Posted By Marsalina Lekan On November 3, 2010 @ 1:30 am In Child Survival,Country Staff | 8 Comments

home births One morning three years ago, Gita was shocked by the sudden contractions she was experiencing. She knew it was time for her baby to come, but the 20-year-old had never given birth, had never seen anyone give birth and did not know how to deliver her child.

Gita would have had to walk 30 minutes to reach the hospital. But even if she made it in time, she couldn’t afford the bill. She felt she had no choice but to give birth at home. The only person who could help was her oldest sister, who was visiting her at that time.

Gita’s sister, who had experience in helping people give birth, prepared a razor blade, to cut the umbilical cord, and a bucket of cold water.

As Gita lay on her grass bed, her sister pressed Gita’s belly with both hands while Gita strained to deliver the child. Thankfully, Gita didn’t have to push too much.

After successfully delivering the child, Gita’s sister used the razor blade to cut the umbilical cord. Then she cleaned up Gita’s son by washing the baby with cold water and drying him with a towel. Gita took a bath with cold water to clean herself.

In this way, Gita delivered her first baby, Martin, at home without medical assistance. Her at-home delivery is typical among women in Indonesia’s Papua province.

Most Papuan women still give birth with traditional methods in a honai – a traditional Papuan house made of wood with a grass bed.

Women also prefer to give birth at home because they are afraid of the service from health workers who are not always friendly. Many women believe that it is more efficient to give birth at home alone or with help of someone who lives nearby.

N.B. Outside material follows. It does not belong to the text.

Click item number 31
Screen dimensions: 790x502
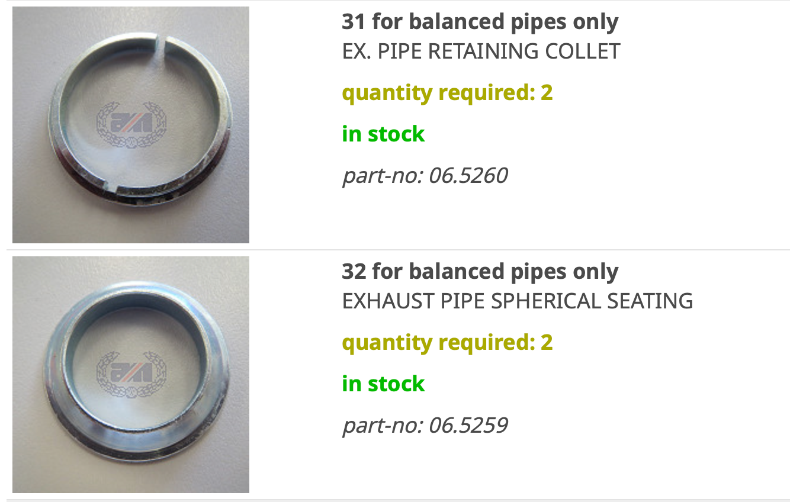coord(354,22)
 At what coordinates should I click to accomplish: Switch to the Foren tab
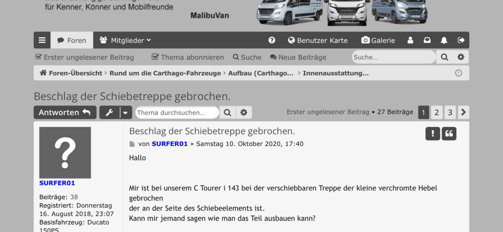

Though these traditional methods of delivery have been going on for years, they are risky. Although some say no children in the area have died after a home birth, 2009 data from the Central Bureau of Statistics in Jayawijaya regency reveals that, since 2004, 167 babies have died after their mothers delivered them without medical assistance.

Numerous factors lead women to deliver their children at home. In Gita’s case, her husband is jobless. The family relies solely on what she earns working at a farm every day. (In Papuan culture, the responsibility of earning money often falls on the women.)

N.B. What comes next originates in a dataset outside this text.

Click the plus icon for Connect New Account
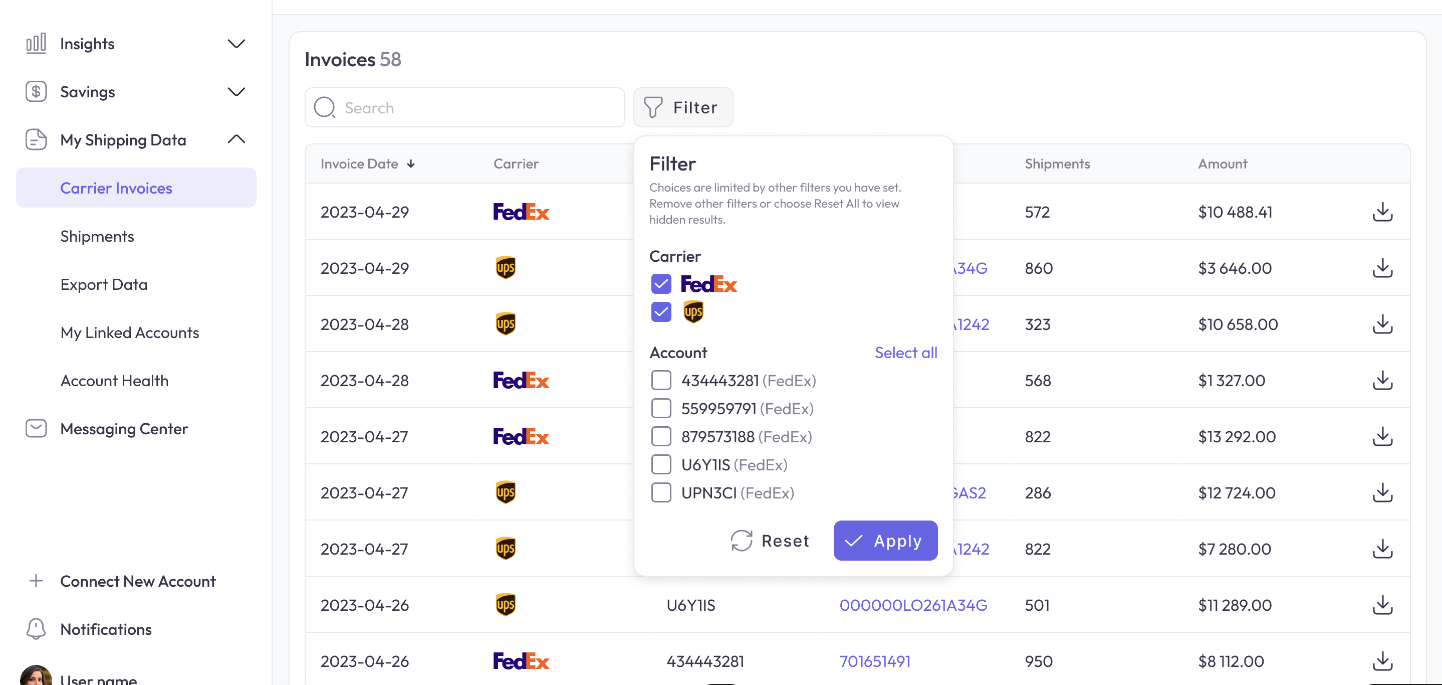The image size is (1442, 685). pos(36,581)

Since enrolling in the Child Survival Program (CSP), Gita now knows that giving birth at home without any medical assistance could put her and her baby’s lives at risk. This woman, who only reached the first year of senior high school, has now learned how to safely deliver her baby. She’s learned that she has to check her pregnancy regularly, to recognize contractions, and the importance of using clean instruments during delivery.

“We taught them to understand the danger of delivering at home and the benefit of giving birth with medical assistance.

“Registered mothers at first didn’t have a good understanding about pregnancy and how they can give birth safely. It was very hard to change their paradigm about how to deliver in an appropriate way.

“They still believe that delivering the baby in the honai will not put their self in risk. They also thought it is more efficient than if they have to see the doctor to help them deliver their baby.

“Pregnant mothers now know that they have to protect their pregnancy in a good way. They learn to show their love by taking care of their pregnancy,” explains Antonetta, the CSP coordinator.

Gita, who is now pregnant with her second child, passes on the blessing of Compassion to other women. She loves to share her pregnancy experience with other mothers who haven’t had the opportunity to join the program. She wants to make a positive impact on mothers so they can they safely deliver their babies.